2. Peter Corke et al., "Deployment and connectivity repair of a sensor net with a flying robot," Experimental robotics IX, pp. 333-343, 2006.
3. Yoshiaki Taniguchi, TomoyaKitani, and Kenji Leibnitz, "A uniform airdrop deployment method for large-scale wireless sensor networks," International Journal of Sensor Networks, Inderscience, vol. 9, no. 3/4, pp. 182-191, 2011.
4. Mark A. Carlson, “Covert sensor emplacement using autorotational delivery mechanism”, U.S. Patent 8172173B2, issued 8 May 2012.
5. John Paul Strachan, Wei Yi, Jianhua Yang, “Installation platform for deploying an earth-based sensor network utilizing a projected pattern from a height” U.S. Patent 20120001017A1, issued 5 Jan 2012.

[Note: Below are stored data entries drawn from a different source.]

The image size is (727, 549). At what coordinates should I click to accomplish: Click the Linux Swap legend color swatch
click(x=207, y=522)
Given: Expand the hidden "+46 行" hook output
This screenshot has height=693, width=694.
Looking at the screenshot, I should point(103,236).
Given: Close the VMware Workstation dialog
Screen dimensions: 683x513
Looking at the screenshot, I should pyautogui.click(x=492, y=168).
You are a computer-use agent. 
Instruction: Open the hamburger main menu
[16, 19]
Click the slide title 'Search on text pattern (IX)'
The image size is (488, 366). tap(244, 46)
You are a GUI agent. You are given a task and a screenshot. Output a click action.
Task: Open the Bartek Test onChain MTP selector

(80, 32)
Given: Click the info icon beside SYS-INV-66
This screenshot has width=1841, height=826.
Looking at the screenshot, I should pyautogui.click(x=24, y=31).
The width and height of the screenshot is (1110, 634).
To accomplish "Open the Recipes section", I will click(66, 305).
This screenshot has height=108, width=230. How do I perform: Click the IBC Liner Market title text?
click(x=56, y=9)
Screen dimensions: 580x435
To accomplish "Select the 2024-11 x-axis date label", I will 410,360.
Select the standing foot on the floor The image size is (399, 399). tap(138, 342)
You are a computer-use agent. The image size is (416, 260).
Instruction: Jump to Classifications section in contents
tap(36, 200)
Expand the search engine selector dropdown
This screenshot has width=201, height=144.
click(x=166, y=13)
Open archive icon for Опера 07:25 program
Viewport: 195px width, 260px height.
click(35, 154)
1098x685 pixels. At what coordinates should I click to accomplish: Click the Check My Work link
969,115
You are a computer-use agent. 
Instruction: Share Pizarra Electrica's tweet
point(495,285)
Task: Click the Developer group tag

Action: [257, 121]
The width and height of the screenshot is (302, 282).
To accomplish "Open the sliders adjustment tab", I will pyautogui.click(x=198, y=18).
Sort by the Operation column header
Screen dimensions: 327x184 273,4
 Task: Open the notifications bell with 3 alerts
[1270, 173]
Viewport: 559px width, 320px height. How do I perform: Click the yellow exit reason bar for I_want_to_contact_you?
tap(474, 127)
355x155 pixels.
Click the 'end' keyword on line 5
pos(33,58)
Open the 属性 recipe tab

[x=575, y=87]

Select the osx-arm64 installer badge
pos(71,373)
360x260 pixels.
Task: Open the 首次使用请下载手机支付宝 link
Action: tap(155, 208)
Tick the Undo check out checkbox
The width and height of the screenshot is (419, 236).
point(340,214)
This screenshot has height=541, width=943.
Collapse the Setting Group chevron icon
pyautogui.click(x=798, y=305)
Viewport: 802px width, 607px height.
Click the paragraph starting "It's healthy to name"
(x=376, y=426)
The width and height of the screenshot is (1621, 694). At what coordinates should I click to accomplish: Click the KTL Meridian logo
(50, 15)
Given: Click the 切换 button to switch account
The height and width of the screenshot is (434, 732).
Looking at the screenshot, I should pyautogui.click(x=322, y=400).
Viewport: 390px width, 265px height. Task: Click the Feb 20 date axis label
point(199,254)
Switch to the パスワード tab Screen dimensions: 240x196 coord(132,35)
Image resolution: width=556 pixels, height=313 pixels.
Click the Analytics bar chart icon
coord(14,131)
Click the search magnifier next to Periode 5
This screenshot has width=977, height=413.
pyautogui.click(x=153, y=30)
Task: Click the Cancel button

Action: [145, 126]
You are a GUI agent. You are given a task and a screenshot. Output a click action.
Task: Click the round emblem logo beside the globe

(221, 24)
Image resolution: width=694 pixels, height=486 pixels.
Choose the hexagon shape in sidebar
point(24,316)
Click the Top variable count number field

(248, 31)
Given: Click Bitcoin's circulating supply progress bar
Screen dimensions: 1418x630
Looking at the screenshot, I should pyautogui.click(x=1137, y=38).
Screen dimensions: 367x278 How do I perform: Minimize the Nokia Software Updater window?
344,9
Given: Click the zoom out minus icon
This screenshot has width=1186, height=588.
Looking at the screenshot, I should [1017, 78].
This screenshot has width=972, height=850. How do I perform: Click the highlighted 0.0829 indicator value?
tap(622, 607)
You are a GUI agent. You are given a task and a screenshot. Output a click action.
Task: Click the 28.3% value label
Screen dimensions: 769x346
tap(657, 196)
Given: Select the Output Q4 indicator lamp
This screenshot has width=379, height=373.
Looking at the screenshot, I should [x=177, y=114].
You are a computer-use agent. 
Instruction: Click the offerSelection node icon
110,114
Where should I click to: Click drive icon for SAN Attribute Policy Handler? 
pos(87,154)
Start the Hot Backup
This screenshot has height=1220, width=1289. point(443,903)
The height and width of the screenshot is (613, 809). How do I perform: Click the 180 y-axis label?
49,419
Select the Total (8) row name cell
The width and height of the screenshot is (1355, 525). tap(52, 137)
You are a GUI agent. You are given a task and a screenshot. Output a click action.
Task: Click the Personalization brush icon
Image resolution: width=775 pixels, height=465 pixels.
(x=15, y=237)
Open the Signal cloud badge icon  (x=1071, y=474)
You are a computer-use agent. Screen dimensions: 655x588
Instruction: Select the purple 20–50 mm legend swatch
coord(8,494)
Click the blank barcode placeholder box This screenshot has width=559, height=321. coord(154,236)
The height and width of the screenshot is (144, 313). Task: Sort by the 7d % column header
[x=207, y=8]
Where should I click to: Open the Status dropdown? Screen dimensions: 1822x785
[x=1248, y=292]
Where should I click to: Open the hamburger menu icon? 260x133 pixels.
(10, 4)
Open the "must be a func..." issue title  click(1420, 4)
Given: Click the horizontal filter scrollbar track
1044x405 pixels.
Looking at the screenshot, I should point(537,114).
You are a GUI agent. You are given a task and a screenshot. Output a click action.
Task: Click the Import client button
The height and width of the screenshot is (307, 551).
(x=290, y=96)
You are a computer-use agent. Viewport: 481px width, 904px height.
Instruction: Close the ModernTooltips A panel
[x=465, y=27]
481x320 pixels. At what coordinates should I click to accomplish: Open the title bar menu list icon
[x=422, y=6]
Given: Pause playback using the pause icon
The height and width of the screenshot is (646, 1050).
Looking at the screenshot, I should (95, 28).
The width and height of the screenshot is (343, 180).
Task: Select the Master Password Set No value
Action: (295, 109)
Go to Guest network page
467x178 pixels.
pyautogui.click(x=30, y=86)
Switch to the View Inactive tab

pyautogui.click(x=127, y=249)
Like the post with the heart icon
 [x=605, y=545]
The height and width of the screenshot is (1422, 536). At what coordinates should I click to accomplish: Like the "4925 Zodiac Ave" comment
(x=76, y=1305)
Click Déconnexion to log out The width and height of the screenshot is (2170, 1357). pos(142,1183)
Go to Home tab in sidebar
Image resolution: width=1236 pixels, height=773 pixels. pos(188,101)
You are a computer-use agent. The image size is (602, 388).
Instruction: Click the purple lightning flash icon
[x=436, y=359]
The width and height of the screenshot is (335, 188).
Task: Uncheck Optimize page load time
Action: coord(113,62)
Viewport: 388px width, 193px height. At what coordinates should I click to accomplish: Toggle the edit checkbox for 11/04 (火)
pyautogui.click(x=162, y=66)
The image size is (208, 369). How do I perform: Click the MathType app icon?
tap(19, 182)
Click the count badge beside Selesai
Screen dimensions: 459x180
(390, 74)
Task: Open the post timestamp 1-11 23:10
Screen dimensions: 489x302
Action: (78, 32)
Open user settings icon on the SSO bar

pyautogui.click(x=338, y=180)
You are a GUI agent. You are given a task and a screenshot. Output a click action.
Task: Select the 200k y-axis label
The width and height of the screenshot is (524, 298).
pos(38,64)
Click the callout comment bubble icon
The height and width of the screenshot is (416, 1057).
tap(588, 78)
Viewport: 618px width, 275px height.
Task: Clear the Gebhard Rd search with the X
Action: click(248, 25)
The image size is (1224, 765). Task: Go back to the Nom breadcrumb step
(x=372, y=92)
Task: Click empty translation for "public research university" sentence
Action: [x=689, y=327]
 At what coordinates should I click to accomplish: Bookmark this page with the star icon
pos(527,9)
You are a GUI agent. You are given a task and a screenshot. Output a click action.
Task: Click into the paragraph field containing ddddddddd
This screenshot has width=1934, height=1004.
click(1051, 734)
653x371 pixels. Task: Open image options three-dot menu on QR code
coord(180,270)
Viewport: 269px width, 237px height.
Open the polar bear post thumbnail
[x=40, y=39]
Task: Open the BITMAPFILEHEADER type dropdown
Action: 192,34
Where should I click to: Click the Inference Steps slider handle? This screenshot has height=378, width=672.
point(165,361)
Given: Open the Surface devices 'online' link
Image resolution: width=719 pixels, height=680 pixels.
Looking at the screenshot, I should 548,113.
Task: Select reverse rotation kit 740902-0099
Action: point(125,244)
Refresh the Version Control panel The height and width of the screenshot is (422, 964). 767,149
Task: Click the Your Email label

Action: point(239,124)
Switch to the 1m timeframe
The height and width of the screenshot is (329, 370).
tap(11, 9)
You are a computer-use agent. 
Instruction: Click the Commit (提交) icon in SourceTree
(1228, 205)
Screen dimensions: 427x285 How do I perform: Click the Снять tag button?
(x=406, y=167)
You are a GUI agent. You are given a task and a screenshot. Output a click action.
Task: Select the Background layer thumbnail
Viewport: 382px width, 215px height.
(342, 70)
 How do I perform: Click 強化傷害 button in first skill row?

6. Usman Hafeez, David Mauer, “System and method for placement of sensors through use of unmanned aerial vehicles”, U.S. Patent 9454907B2, 27 Sep 2016.
7. George A. Mathew, Kunal Srivastava, Amit Surana, Shaunak D. Bopardikar, “Coverage optimization for sensor networks”, U.S. Patent 20170205490A1, issued 20 July 2017.

We Claim:
1. A Centrifugal Cannon based Sprinkler (CCS) system mounted on a deployment helicopter comprises sensor nodes (SNs) (301), a Hopper (302) connected with a regulator (303), a motor (304) with a conveyer belt (305) attached at a frame (306) and an assembly of cannons (307).
2. The system as claimed in claim 1, wherein said assembly of cannons is connected (of variable lengths) one end of which is connected to a common junction point or Multi-path Intersection Point (MIP).
3. The system as claimed in claim 1, wherein said Hopper is used for dumping and holding the SNs before scattering, wherein flow control knob regulates the rate of spreading of SNs.
4. The system as claimed in claim 1, wherein said Hopper and MIP are connected with vertical pipe through which SNs reaches from Hopper to MIP.
5. The system as claimed in claim 1, wherein internal structure of said MIP where the circle on the surface represent the holes of the connected pipes (cannons) through which SNs are spreads in the deployment area.
6. The system as claimed in claim 1, wherein angular velocity of the arrangement is governed by speed of the motor.
7. The system as claimed in claim 1, wherein SNs are packed inside spherical containers to ensure uniform shape and protection.
8. The system as claimed in claim 1, wherein said system consists of sticky material at bottom side which acts as shock absorber when SNs strike with the surface in the deployment area when spread from CCS carried by flying helicopter.
9. The system as claimed in claim 1, wherein said cannon fires the SNs with certain initial velocity which directly depends on the length of the cannon and angular velocity of the motor.